פוסט זה זמין גם ב: עברית
Key Points
Question What is the prevalence of opioid analgesia and sedation for reduction of pediatric ileocolic intussusception and what is their association with intestinal perforation and failed reduction?
Findings In this cross-sectional study of 3203 patients, use of opioids was documented in 12.6% of children, sedation in 10.6% of patients, and opioids plus sedation in 5.7% of children. Perforation and failure of reduction were rare outcomes in both children who received opioids and/or sedation and those who did not.
Meaning The findings of this study suggest that use of opioid analgesia and sedation are uncommon in children undergoing reduction of ileocolic intussusception.
Abstract
Importance Ileocolic intussusception is an important cause of intestinal obstruction in children. Reduction of ileocolic intussusception using air or fluid enema is the standard of care. This likely distressing procedure is usually performed without sedation or analgesia, but practice variation exists.
Objective To characterize the prevalence of opioid analgesia and sedation and assess their association with intestinal perforation and failed reduction.
Design, Setting, and Participants This cross-sectional study reviewed medical records of children aged 4 to 48 months with attempted reduction of ileocolic intussusception at 86 pediatric tertiary care institutions in 14 countries from January 2017 to December 2019. Of 3555 eligible medical records, 352 were excluded, and 3203 medical records were eligible. Data were analyzed in August 2022.
Exposures Reduction of ileocolic intussusception.
Main outcomes and measures The primary outcomes were opioid analgesia within 120 minutes of reduction based on the therapeutic window of IV morphine and sedation immediately before reduction of intussusception.
Results We included 3203 patients (median [IQR] age, 17 [9-27] months; 2054 of 3203 [64.1%] males). Opioid use was documented in 395 of 3134 patients (12.6%), sedation 334 of 3161 patients (10.6%), and opioids plus sedation in 178 of 3134 patients (5.7%). Perforation was uncommon and occurred in 13 of 3203 patients (0.4%). In the unadjusted analysis, opioids plus sedation (odds ratio [OR], 5.92; 95% CI, 1.28-27.42; P = .02) and a greater number of reduction attempts (OR, 1.48; 95% CI, 1.03-2.11; P = .03) were significantly associated with perforation.
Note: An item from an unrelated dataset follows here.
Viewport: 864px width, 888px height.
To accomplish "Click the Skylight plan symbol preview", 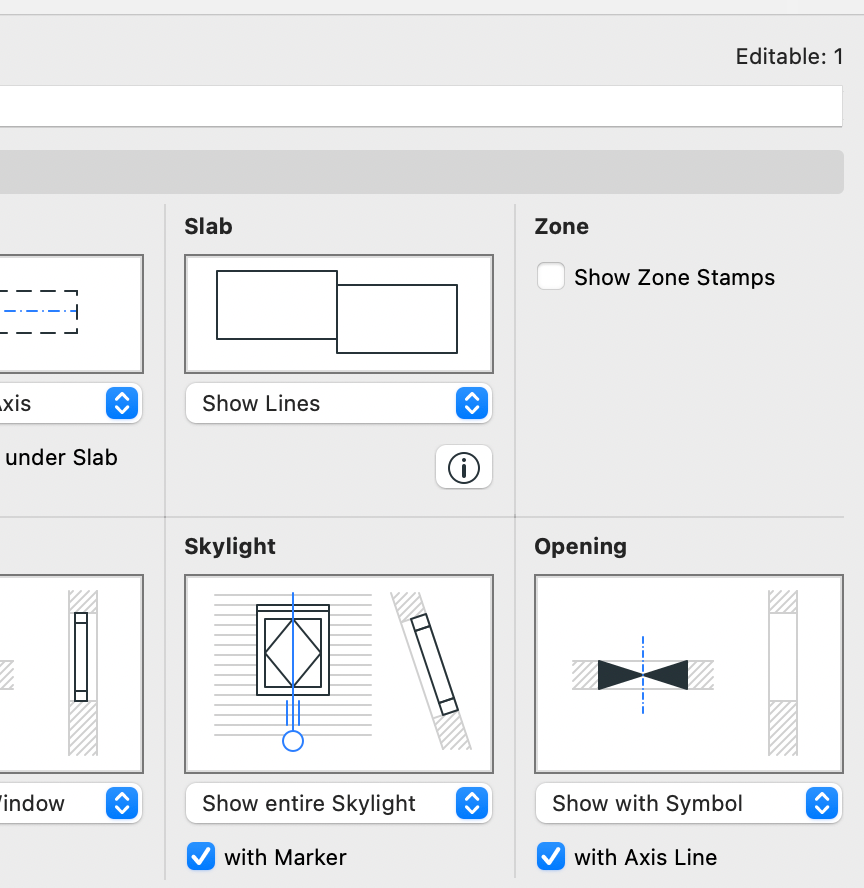I will coord(338,673).
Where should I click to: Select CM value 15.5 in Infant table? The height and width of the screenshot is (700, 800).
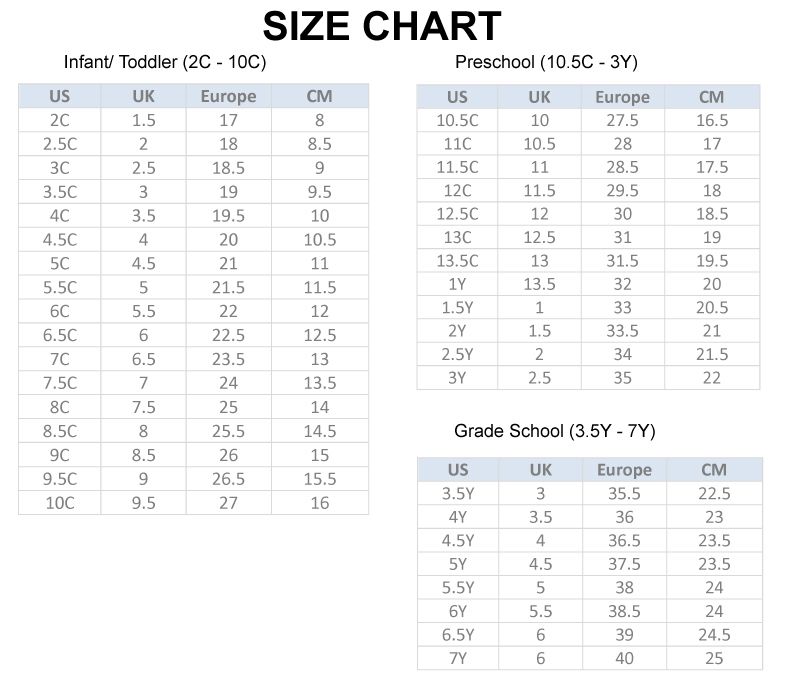320,479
In the adjusted analysis, neither of these covariates remained significant. Reductions were successful in 2700 of 3184 attempts (84.8%). In the unadjusted analysis, younger age, no pain assessment at triage, opioids, longer duration of symptoms, hydrostatic enema, and gastrointestinal anomaly were significantly associated with failed reduction. In the adjusted analysis, only younger age (OR, 1.05 per month; 95% CI, 1.03-1.06 per month; P < .001), shorter duration of symptoms (OR, 0.96 per hour; 95% CI, 0.94-0.99 per hour; P = .002), and gastrointestinal anomaly (OR, 6.50; 95% CI, 2.04-20.64; P = .002) remained significant.
Conclusions and Relevance This cross-sectional study of pediatric ileocolic intussusception found that more than two-thirds of patients received neither analgesia nor sedation. Neither was associated with intestinal perforation or failed reduction, challenging the widespread practice of withholding analgesia and sedation for reduction of ileocolic intussusception in children.